Anxiety is the hardwired desire to be safe
A one-word short-hand for the phrase pressure to be different is anxiety. Anxiety is not just nervousness. It is the hardwired desire to be safe. It is the alarm system that tells us we aren’t safe. My brain is masterful at both observing and interpreting. Not because I am smart, but because I have lots and lots of practice. I constantly observe my environment and interpret relationships cues for signs of danger. And then I react automatically to avoid that threat. My brain wants to keep me safe.
As I write this in Michigan, we are in deer hunting season. The local deer population is pretty stirred up right now and deer-car accidents are common. Driving at dusk requires a high degree of the sort of vigilance we are talking about. If a deer jumps out in front of you while you are driving, you will experience anxiety in massive doses and you will immediately act to avoid the danger. The automatic response will be either to slam on the brakes or to swerve away (provided you have any warning at all, which is not always the case). Safety experts say that is exactly the wrong thing to do as it potentially puts both yourself and other drivers at even greater risk. Anxiety spreads to others, their automatic evasive moves create even more risk, anxiety spreads again, further, and so on. Instead (bonus: free driving tip) the experts say one should gently apply the brakes and not ever swerve. Some even say accelerate into the impact. Yikes.
How would you prepare yourself to do the best thing instead of the instinctive thing in the face of a renegade deer?

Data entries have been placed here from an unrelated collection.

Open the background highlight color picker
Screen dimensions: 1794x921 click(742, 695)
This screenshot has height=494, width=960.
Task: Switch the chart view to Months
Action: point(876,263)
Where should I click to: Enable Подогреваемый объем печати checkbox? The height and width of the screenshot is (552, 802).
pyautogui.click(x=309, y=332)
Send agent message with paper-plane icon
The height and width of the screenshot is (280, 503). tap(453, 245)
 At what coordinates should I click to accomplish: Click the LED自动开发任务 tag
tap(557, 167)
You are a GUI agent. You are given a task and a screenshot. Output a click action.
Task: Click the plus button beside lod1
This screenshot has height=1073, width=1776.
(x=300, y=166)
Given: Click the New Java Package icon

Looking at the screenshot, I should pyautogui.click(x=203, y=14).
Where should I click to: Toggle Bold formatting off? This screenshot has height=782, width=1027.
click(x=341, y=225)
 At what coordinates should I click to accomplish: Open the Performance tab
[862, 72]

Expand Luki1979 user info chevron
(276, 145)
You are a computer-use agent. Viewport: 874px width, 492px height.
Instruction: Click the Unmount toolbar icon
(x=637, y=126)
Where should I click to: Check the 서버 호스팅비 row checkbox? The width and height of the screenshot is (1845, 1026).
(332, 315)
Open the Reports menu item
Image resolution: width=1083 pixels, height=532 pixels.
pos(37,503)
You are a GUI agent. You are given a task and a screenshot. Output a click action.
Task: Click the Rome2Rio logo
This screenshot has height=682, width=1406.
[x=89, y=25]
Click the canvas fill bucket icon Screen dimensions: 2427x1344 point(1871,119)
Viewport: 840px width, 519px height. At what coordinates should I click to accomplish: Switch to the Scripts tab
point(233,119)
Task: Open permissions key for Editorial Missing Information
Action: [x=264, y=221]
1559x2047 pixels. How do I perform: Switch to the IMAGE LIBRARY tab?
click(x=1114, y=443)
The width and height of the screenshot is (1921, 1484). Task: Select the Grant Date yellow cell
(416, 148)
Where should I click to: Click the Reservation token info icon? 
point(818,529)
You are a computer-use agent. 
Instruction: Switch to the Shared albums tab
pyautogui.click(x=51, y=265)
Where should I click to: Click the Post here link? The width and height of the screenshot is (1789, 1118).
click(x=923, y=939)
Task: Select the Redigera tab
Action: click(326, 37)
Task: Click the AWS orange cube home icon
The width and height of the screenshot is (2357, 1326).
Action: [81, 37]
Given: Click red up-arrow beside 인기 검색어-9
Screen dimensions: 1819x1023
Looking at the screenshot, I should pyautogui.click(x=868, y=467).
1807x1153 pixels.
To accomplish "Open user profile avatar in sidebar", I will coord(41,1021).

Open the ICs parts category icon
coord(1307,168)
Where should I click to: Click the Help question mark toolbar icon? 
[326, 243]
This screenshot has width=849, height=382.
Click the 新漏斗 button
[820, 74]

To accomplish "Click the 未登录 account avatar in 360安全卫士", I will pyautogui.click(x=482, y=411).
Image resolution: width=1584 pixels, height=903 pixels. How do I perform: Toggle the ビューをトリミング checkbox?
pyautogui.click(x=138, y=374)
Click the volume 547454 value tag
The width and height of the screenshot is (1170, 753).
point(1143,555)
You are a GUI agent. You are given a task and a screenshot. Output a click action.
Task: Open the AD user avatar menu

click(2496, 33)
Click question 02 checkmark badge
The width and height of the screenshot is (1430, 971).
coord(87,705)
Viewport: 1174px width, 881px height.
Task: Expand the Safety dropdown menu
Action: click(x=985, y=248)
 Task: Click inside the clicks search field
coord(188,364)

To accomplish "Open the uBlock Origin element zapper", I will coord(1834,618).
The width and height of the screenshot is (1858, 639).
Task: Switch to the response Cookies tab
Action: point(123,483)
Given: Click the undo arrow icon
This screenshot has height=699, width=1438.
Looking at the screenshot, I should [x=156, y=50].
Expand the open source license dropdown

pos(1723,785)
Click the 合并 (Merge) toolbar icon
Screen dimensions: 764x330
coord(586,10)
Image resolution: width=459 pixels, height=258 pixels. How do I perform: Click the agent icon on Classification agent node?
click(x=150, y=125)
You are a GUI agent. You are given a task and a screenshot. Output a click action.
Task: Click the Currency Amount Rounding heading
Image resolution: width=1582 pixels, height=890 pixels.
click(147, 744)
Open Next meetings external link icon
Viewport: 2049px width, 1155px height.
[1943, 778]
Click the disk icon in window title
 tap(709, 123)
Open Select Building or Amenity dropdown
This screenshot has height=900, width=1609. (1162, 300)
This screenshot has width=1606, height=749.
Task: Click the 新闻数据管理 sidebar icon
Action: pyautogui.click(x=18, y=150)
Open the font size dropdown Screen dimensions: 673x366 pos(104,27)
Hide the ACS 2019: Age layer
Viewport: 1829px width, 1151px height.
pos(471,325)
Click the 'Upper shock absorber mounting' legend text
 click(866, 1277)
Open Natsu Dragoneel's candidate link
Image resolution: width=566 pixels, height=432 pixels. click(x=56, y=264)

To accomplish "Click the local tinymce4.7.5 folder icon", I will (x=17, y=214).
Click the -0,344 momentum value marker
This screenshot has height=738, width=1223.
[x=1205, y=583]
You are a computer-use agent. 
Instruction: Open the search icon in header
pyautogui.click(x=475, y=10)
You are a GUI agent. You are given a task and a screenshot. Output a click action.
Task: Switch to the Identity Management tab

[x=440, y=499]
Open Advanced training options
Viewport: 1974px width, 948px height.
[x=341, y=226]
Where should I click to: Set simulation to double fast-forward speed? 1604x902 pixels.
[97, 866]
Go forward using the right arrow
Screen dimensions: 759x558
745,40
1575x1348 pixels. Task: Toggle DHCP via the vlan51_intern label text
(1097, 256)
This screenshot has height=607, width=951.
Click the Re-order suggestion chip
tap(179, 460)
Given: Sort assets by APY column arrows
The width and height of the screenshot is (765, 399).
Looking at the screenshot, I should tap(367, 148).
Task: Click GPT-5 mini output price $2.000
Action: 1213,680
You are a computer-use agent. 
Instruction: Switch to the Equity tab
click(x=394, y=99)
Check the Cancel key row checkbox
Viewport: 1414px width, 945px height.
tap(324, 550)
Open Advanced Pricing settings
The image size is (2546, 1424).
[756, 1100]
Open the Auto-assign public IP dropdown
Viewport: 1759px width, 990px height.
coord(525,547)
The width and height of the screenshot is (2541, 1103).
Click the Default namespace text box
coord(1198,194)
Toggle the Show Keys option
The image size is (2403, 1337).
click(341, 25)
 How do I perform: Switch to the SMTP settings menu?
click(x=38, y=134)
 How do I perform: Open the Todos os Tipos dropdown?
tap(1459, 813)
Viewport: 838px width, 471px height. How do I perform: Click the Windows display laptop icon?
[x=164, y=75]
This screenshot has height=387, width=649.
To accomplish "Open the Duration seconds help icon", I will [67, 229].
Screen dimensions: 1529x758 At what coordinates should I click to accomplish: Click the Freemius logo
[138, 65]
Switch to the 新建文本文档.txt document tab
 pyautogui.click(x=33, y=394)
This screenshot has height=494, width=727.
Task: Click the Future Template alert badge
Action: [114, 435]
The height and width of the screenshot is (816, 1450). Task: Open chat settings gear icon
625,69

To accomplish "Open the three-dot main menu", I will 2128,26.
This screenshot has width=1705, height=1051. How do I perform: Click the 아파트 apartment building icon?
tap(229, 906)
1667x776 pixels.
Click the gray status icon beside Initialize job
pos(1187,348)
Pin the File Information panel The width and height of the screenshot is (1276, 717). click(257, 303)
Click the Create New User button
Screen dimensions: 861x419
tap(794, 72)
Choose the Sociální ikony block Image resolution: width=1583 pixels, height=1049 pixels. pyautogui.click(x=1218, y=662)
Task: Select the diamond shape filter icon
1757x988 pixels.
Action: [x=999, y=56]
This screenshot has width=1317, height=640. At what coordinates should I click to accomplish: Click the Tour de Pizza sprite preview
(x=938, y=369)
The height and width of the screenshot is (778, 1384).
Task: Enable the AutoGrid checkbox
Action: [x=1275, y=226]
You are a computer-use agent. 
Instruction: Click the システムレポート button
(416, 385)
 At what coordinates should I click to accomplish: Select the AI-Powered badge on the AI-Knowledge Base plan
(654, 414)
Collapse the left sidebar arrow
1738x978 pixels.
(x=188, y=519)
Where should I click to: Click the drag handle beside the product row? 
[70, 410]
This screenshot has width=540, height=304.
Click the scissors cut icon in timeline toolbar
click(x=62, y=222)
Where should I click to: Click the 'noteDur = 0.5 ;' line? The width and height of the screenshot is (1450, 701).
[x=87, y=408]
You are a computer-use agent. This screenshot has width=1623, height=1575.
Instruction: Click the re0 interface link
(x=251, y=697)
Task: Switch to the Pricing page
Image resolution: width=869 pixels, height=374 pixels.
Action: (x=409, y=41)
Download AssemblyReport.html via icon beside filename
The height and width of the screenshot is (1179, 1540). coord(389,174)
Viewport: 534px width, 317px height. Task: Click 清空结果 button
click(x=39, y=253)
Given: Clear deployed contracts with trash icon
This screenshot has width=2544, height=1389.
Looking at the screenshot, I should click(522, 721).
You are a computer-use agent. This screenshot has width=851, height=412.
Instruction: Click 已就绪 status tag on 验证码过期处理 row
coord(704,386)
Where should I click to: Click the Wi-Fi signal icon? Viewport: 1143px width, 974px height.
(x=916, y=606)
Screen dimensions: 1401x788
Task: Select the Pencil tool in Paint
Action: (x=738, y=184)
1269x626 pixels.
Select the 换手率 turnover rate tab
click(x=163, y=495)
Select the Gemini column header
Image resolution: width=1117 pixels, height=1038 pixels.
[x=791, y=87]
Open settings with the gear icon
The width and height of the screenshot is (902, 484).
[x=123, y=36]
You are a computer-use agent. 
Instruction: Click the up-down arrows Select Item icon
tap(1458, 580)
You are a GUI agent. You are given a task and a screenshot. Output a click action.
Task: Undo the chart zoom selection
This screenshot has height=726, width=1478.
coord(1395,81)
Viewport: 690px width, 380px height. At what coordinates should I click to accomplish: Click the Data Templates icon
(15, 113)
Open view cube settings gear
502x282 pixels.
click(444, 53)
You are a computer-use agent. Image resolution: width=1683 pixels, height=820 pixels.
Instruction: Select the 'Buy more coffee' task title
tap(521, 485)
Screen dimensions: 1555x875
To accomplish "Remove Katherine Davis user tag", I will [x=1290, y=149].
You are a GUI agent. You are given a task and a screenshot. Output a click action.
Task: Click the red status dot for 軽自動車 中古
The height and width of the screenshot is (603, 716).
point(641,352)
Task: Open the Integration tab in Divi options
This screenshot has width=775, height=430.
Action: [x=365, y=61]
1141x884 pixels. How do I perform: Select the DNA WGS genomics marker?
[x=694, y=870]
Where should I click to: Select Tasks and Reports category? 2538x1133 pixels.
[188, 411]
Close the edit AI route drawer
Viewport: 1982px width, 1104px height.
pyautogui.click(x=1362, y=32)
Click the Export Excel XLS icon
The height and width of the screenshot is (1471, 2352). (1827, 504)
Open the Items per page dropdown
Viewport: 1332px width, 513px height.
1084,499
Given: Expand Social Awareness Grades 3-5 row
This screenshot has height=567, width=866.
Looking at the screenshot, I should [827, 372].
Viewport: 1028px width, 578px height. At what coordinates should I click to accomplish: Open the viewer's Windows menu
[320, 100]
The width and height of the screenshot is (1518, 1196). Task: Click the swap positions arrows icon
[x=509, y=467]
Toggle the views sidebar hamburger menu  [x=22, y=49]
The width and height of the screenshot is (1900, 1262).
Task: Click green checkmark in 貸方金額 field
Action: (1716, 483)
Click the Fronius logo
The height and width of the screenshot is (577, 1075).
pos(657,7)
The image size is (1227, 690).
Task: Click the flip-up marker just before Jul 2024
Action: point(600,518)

Your answer to that challenge may include things like:
- Rehearse/visualize/practice the desired response
- Be aware of other drivers in the vicinity and of the impact my reactions will have on them
- Consult others about their experience for insight/coaching
Your answer to the question about ‘growing up’ as a driver will also provide a roadmap (notice the clever pun) for growing up as a person. The context for growing up as a person most often has to do with the relationships we navigate in life. Relationships at work and in my family produce anxiety. We monitor them constantly and automatically for signs of danger or distress. We experience the need to keep ourselves safe from them and in them.
While recognizing that abusive relationships inflict real harm and merit immediate evasive action, most perceived relationship threats are more about my learned interpretation than fact.
For example, I may experience you as a threat to my wellbeing, happiness, self-image, reputation. Yet, truthfully, the mere presence of a different opinion or a rumor or an angry spouse doesn’t have to mean Danger. Discomfort, distress, unpleasantness, pressure—Yes. Danger, not often.
In the event of a renegade staff member or imminent collision with congregational conflict, will I stomp on the relationship brakes or swerve away, attempting to avoid and ignore? Can I see the potential damage those automatic reactions might cause to others around me? What will I do and what will I not do instead? What would it take to choose a different response?
Developing the perspective and resources and then practicing those favorable alternatives is the work of growing up. It takes time, maybe a lifetime. And it takes a certain degree of focus on self. That is not selfish.
When I can navigate my own vehicle a little more safely and not become an obstacle (oncoming, head-on traffic!) to someone else I am serving the needs of others who share life with me.